- [Task brief]
What you return must be the full listing, word for word, with no images in it.
Records for the exercise Start Marker
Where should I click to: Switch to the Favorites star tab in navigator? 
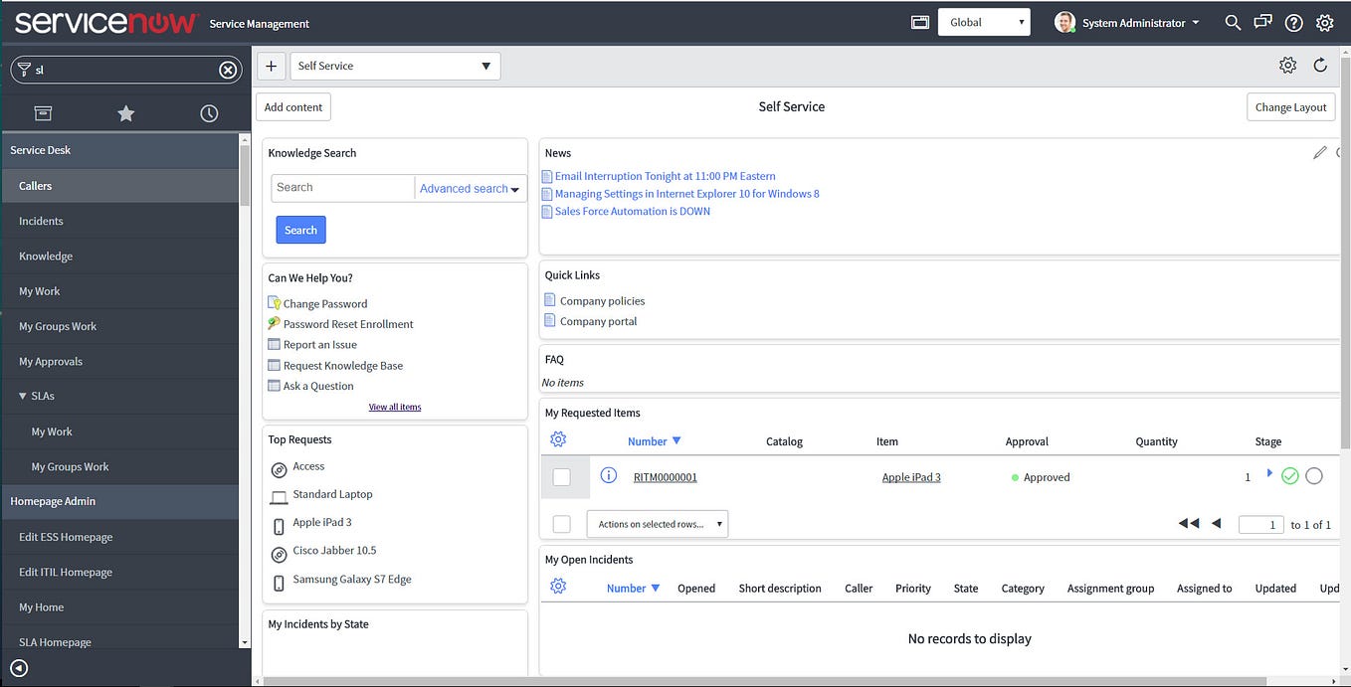pos(125,112)
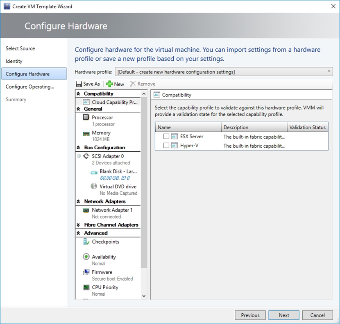Collapse the Bus Configuration section
The width and height of the screenshot is (340, 324).
pyautogui.click(x=79, y=148)
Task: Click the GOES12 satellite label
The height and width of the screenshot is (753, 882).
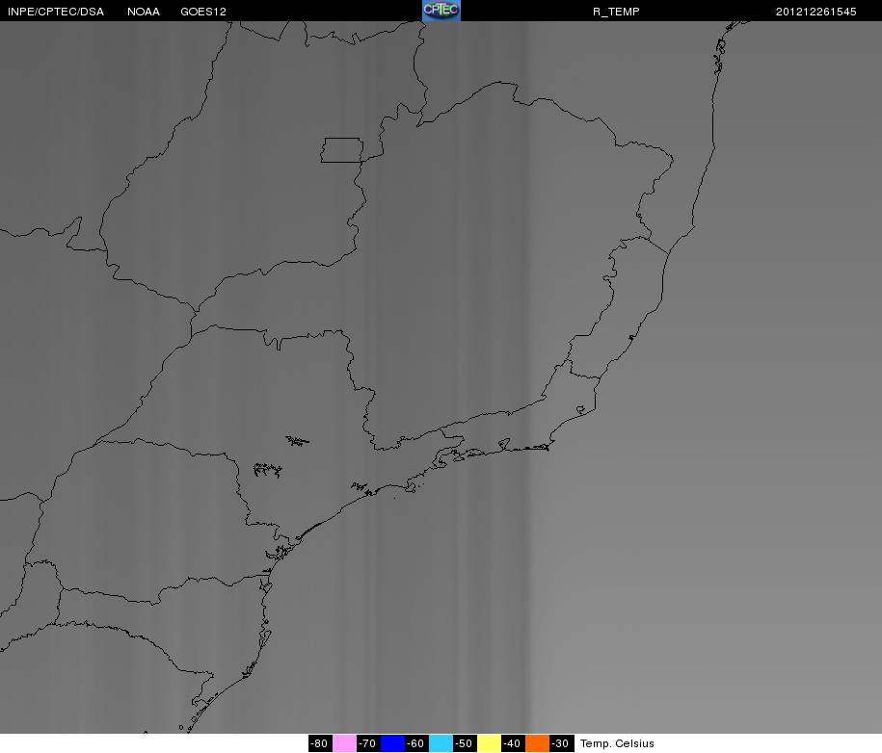Action: [203, 12]
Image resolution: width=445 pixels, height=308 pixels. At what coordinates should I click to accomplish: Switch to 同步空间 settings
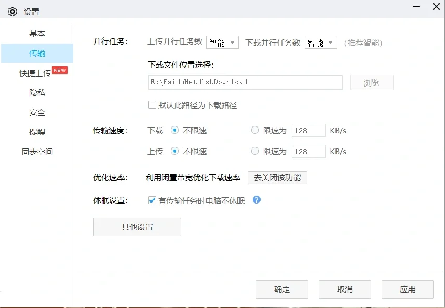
Records for the exercise End Marker
- [Your response]
Where should I click to: Switch to the Favorites star tab in navigator? 
pos(125,112)
Collapse the Bus Configuration section
The width and height of the screenshot is (340, 324).
pyautogui.click(x=79, y=148)
Task: Click the GOES12 satellite label
The height and width of the screenshot is (753, 882).
Action: [203, 12]
Image resolution: width=445 pixels, height=308 pixels. At what coordinates should I click to accomplish: Switch to 同步空间 settings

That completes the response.